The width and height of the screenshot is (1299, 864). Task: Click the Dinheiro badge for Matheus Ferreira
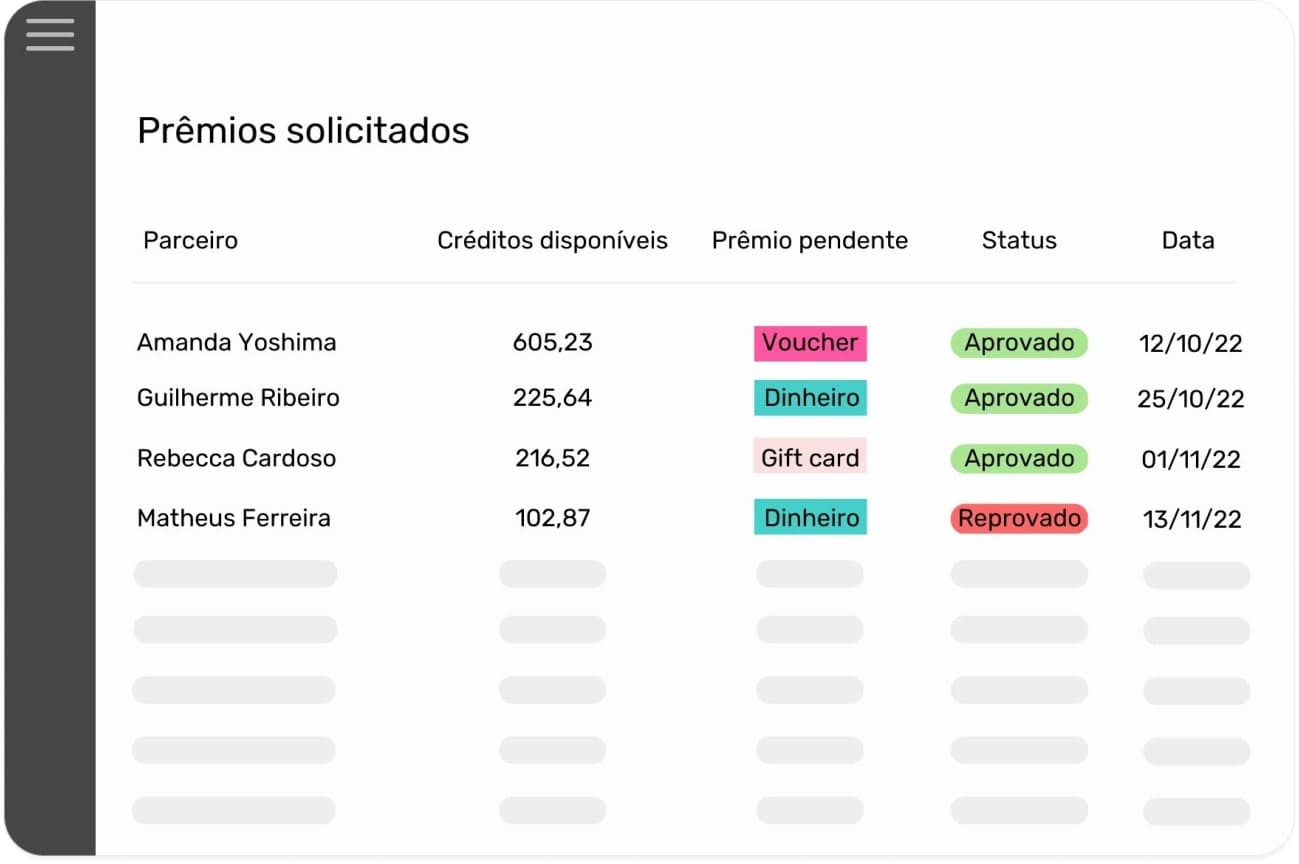(x=810, y=517)
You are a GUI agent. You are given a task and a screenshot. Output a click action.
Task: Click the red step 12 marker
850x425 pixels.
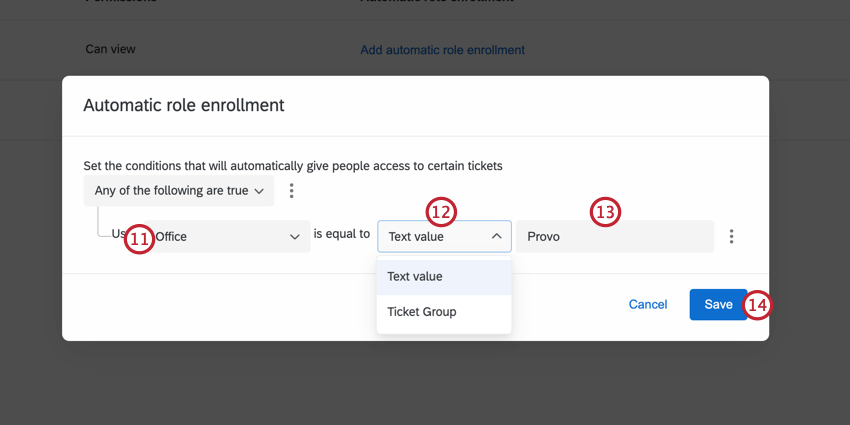tap(441, 211)
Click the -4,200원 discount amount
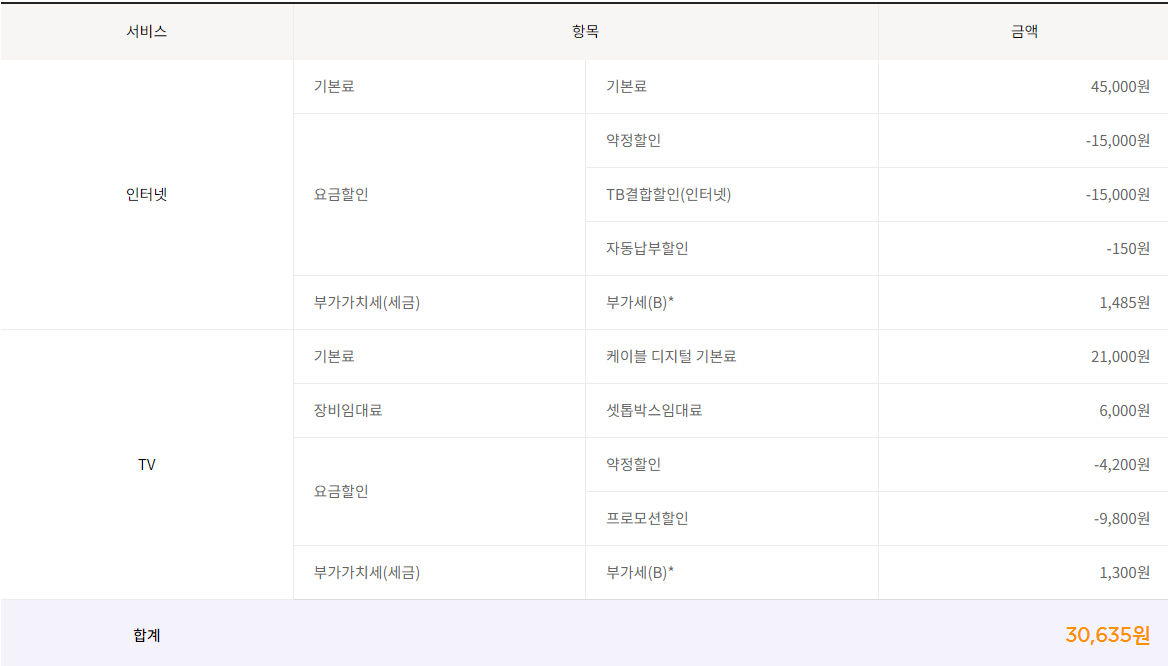This screenshot has width=1168, height=666. coord(1121,464)
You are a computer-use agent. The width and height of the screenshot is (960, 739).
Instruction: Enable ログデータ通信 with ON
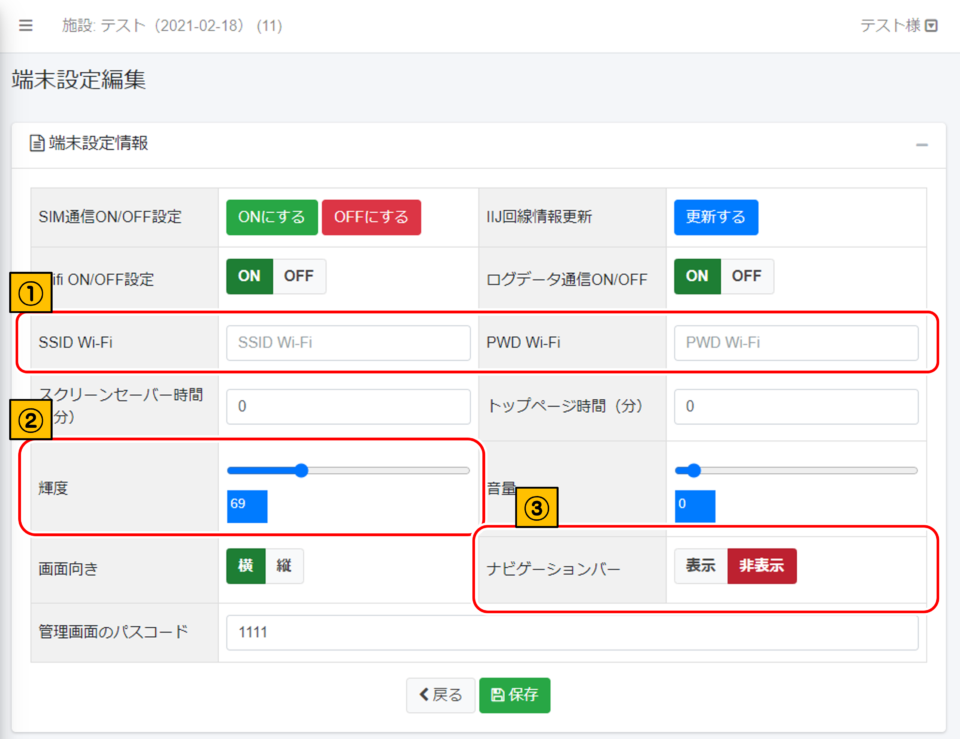point(697,276)
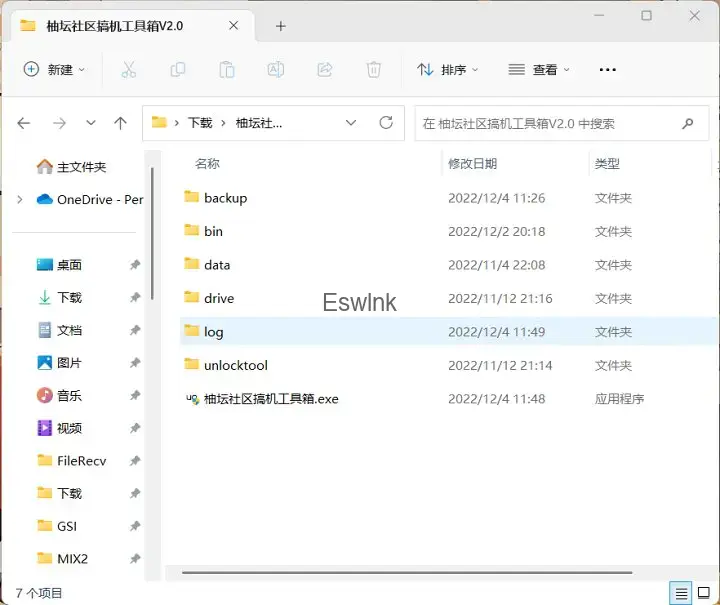The width and height of the screenshot is (720, 605).
Task: Switch to details view layout icon
Action: [x=681, y=592]
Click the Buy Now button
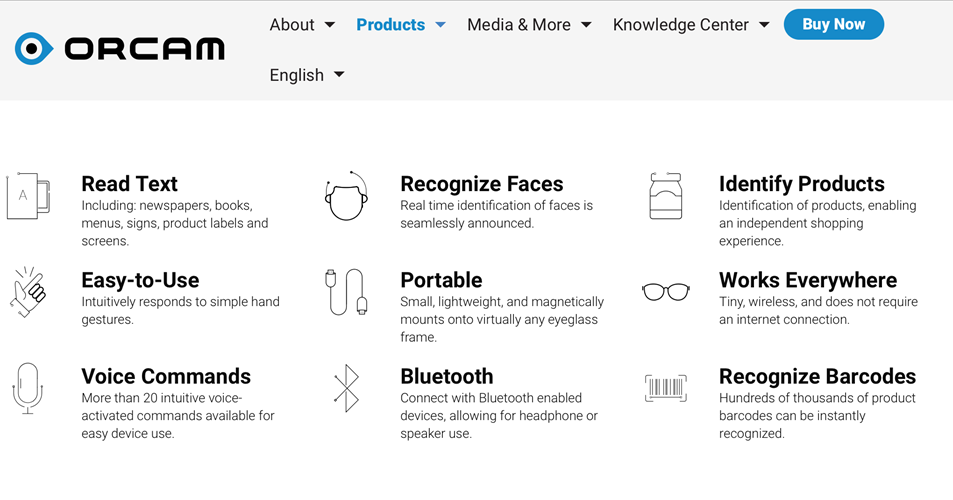This screenshot has height=500, width=953. (x=834, y=24)
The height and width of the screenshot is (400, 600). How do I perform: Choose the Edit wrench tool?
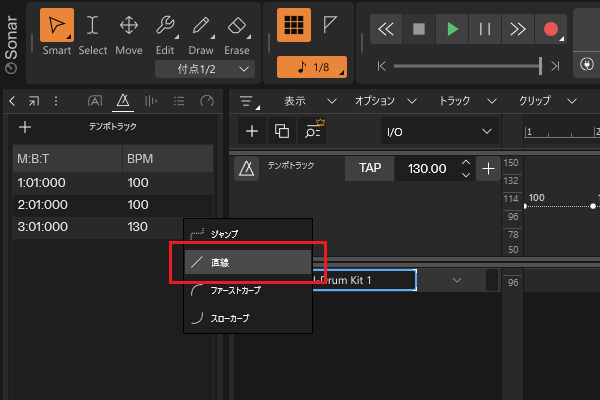coord(166,32)
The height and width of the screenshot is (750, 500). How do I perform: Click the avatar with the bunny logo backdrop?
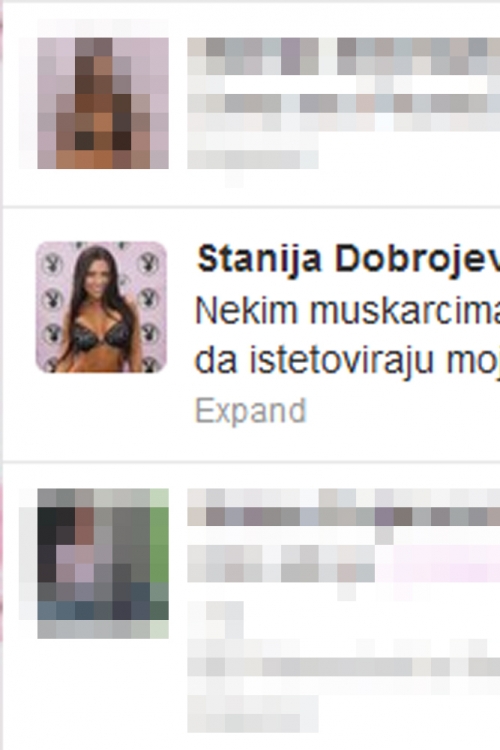(x=101, y=307)
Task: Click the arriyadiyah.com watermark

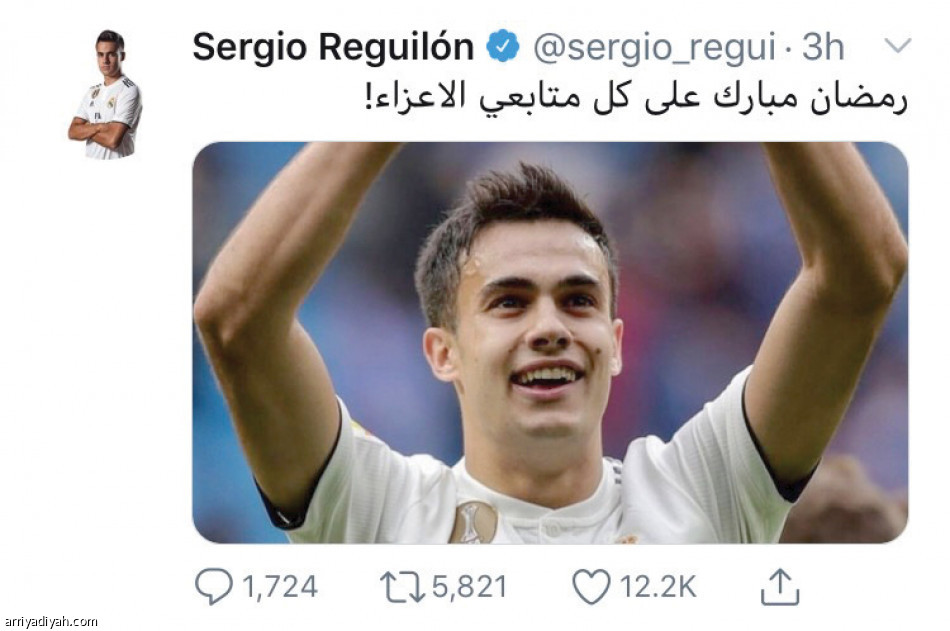Action: tap(51, 621)
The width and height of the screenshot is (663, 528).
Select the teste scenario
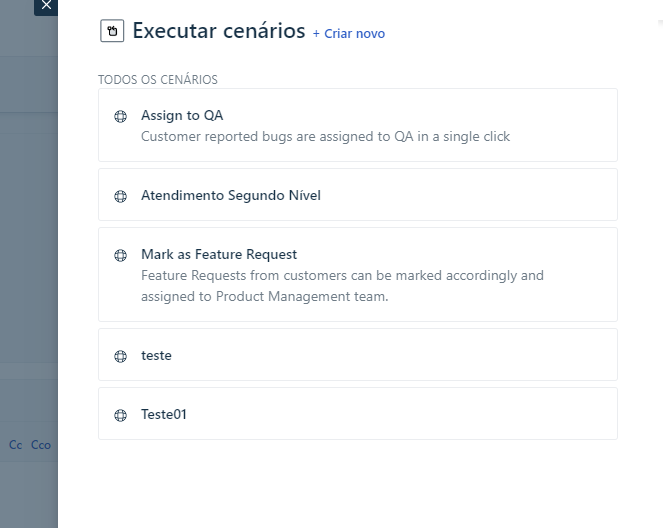coord(157,355)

------------------------------------

→ EXERCISE INSTRUCTIONS
Across the entries above, tally the lines that contain the string "agent" and give that figure alone.

→ TASK SOLUTION
2